Visitors also include students from local schools. Fryar’s face lights up when he talks about the youth who visit, especially those who are less-advantaged.
“I want them to look at my garden and see what you can accomplish using what you have,” he says. “Everyone has a talent for something. I tell them never, never let anyone tell you that you can’t do something that you have a passion for or tell you that you should do it the way everyone else does.” Then he adds, flashing that knowing grin, “If I had known what I was doing when I began, I would never have been able to do what I did, the way I did it.”
For Fryar, what began as a way to prove himself to a dubious world has become a life’s passion and a gift open to all, a showcase for his belief in the inherent goodness of people and the importance of accepting and loving one another, bar none.

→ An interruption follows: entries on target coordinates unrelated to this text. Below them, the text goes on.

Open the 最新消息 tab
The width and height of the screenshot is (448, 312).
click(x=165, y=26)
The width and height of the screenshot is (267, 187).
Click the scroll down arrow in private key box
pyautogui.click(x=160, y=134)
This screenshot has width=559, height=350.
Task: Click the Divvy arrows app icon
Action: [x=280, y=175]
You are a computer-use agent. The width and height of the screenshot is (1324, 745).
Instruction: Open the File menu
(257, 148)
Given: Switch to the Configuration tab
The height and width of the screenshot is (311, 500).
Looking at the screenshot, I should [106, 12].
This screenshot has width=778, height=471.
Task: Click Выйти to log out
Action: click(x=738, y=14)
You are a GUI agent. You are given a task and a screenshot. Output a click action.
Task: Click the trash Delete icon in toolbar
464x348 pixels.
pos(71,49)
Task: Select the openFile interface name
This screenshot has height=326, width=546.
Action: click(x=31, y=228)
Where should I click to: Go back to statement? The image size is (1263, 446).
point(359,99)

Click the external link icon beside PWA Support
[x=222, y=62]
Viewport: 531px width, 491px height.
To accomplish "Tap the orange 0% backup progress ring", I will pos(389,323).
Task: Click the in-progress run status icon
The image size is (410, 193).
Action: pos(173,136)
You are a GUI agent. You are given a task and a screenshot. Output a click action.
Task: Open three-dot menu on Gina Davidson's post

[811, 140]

The most moving parts of the garden are the sculptures he creates using scrap metal and found objects. Hidden among the plants, many of the objects bear simple, positive messages like “love” and “hate hurts.”
The last thing visitors see when they leave is Fryar’s parting message, plowed in the ground and eight feet long: “Love Peace + Goodwill.”
Although Fryar still works in his garden, he turns 78 this year and is now pondering how much longer he can keep wielding those heavy clippers. He is looking to the future, with help from his friends. The non-profit Pearl Fryar Topiary Garden Inc. and The Garden Conservancy are working to preserve his garden for future generations. Now might be a good time to go visit, however, while a man named Pearl is still likely to be there to welcome you with a smile and an inspiring story.
IF YOU GO
Pearl Fryar Topiary Garden. 10 a.m.-4 p.m., Tuesday-Saturday year-round, but spring is the best time to visit. Free, but donations accepted. 145 Broad Acres Road, Bishopville, S.C. 803-484-5581, www.pearlfryar.com.